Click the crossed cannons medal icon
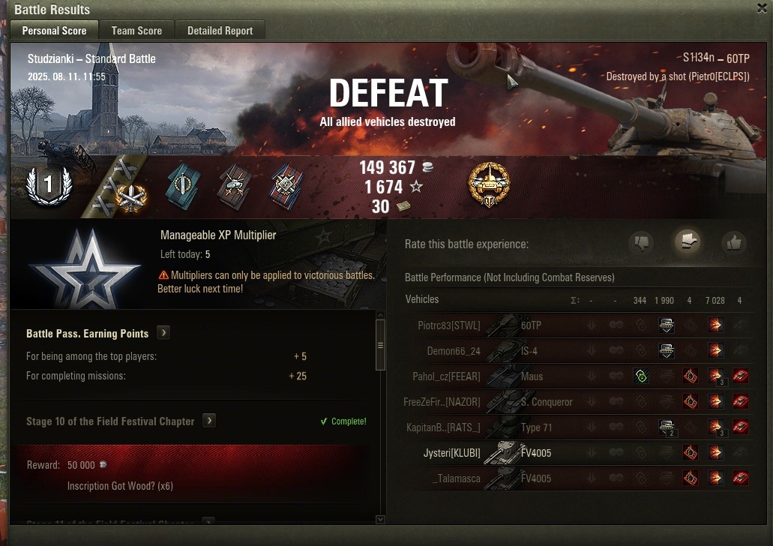 point(131,198)
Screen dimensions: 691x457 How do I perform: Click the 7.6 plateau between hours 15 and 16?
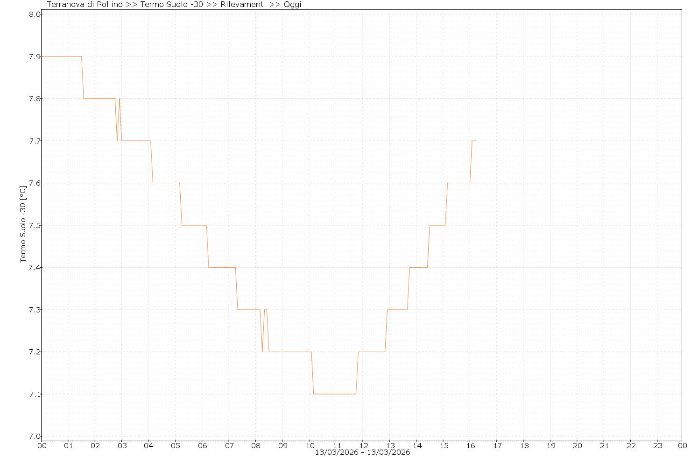point(458,183)
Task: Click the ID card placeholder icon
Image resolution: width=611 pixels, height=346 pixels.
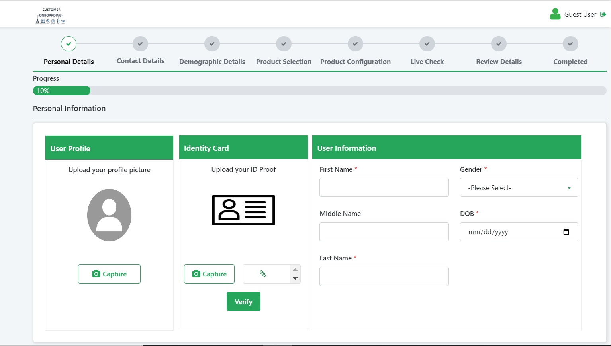Action: [243, 210]
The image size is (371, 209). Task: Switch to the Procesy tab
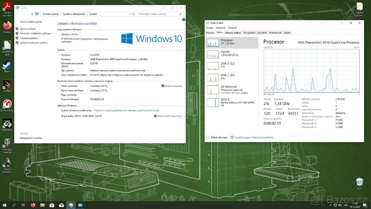click(210, 33)
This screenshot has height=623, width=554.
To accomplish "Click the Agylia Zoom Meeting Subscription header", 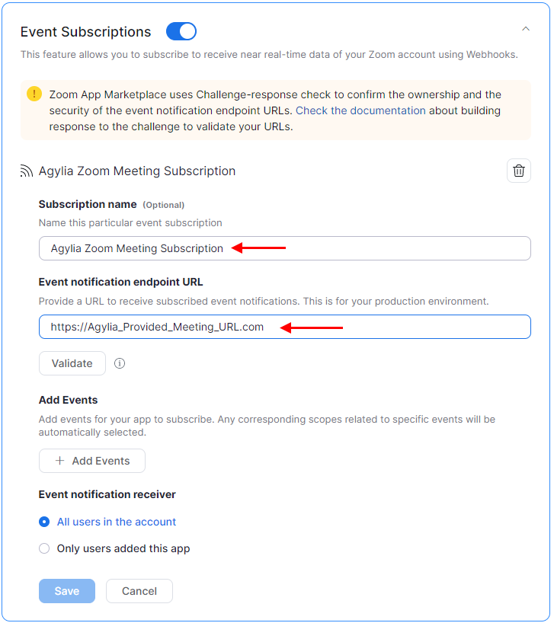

• PROBLEM:
Only the lines from the one containing "This screenshot has height=623, width=554." through the final line of the listing should be reproduced, exactly and with no pictures.

• FINISHED EXERCISE:
This screenshot has height=623, width=554.
To accomplish "Click the Agylia Zoom Meeting Subscription header", 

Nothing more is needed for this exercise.